Semua karya yang telah ditulisnya adalah inspirasinya yang didapt dari kondisi Indonesia saat itu. Terutama rakyat Indonesia, situasi dan kondisi nusantara serta kebudayaan, sejarah lalu diakhiri dengan bagaimana mengarahkan pemecahan masalahnya. Cara pencapaian menuju Republik Indonesia telah menjadi pemikirannya dan tercetus sejak 1925 lewat karyanya Naar de Republiek Indonesia.
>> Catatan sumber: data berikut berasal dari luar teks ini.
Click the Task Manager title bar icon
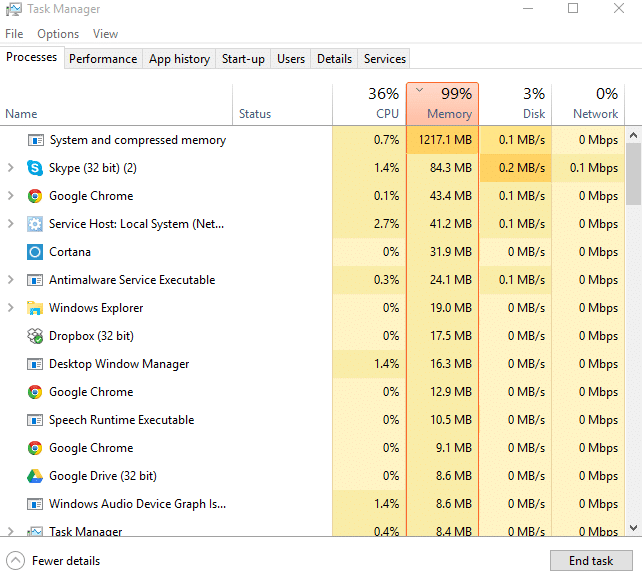The width and height of the screenshot is (642, 575). pos(12,9)
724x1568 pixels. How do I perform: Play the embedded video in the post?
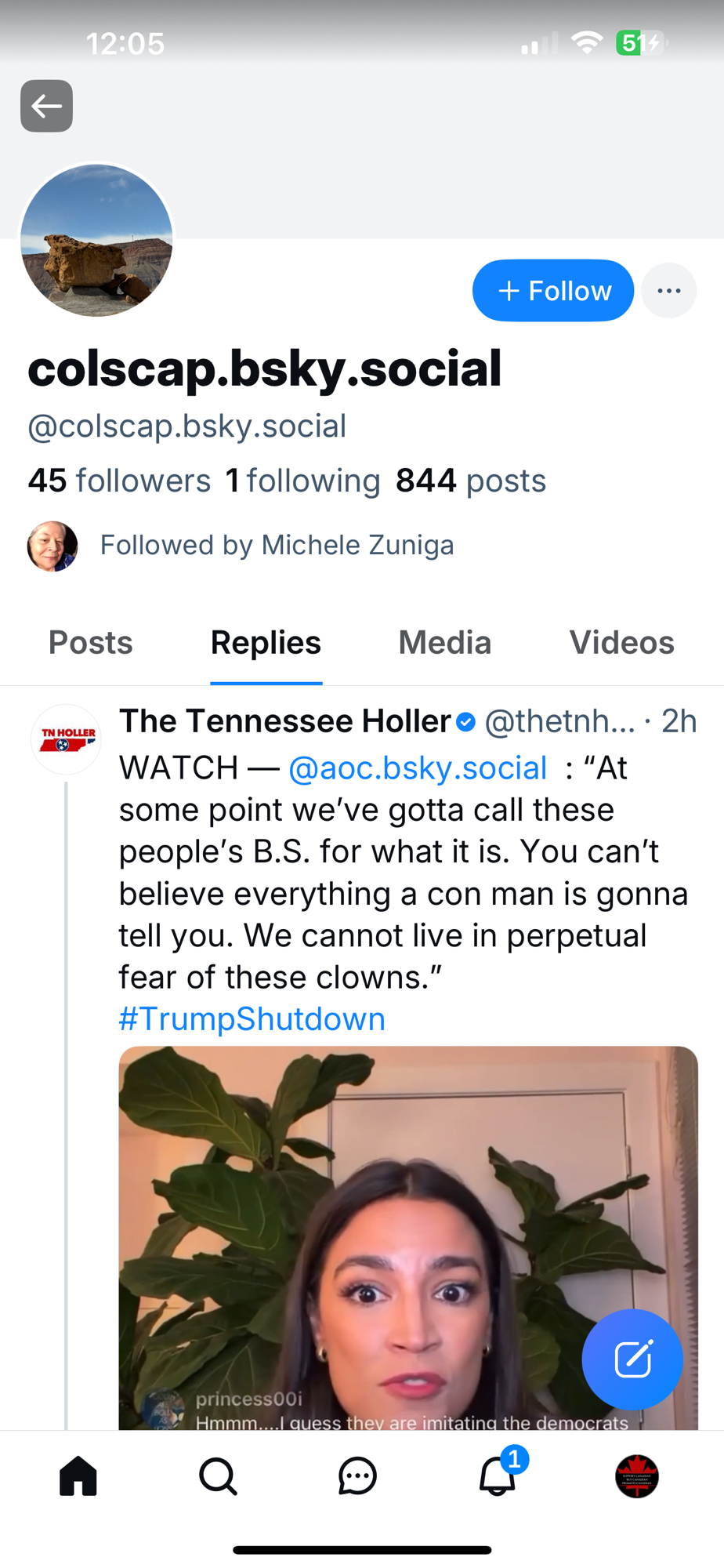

Jika membaca karya-karya Tan Malaka yang meliputi semua bidang kemasyarakatan, kenegaraan, politik, ekonomi, sosial, kebudayaan sampai kemiliteran (Gerpolek-Gerilya-Politik dan Ekonomi, 1948), maka akan ditemukan benang putih keilmiahan dan ke-Indonesia-an serta benang merah kemandirian, sikap konsisten yang jelas dalam gagasan-gagasan serta perjuangannya (Anonim, 2010).

Ketika kita mencoba mengenal sosok Tan Malaka melalui karya-karyanya, maka akan tersirat dengan sangat mendalam bahwa beliau adalah seorang tokoh pemikir yang memiliki kemampuan menganalisis dan mencermati segala permasalahan secara subjektif.

Ini terlihat dari ide gagasannya yang memiliki ciri khas dibentuk dengan cara berpikir ilmiah berdasarkan ilmu bukti, Bersifat Indonesia sentris, Futuristik dan Mandiri, konsekwen serta konsisten. Tan Malaka menuangkan gagasan-gagasannya ke dalam sekitar 27 buku, brosur dan ratusan artikel di berbagai surat kabar terbitan Hindia Belanda. Karya besarnya “MADILOG” mengajak dan memperkenalkan kepada bangsa Indonesia cara berpikir ilmiah bukan berpikir secara kaji atau hafalan, bukan secara “Text book thinking”, atau bukan dogmatis dan bukan doktriner (Anonim, 2010 dalam Brainwashed, 1999).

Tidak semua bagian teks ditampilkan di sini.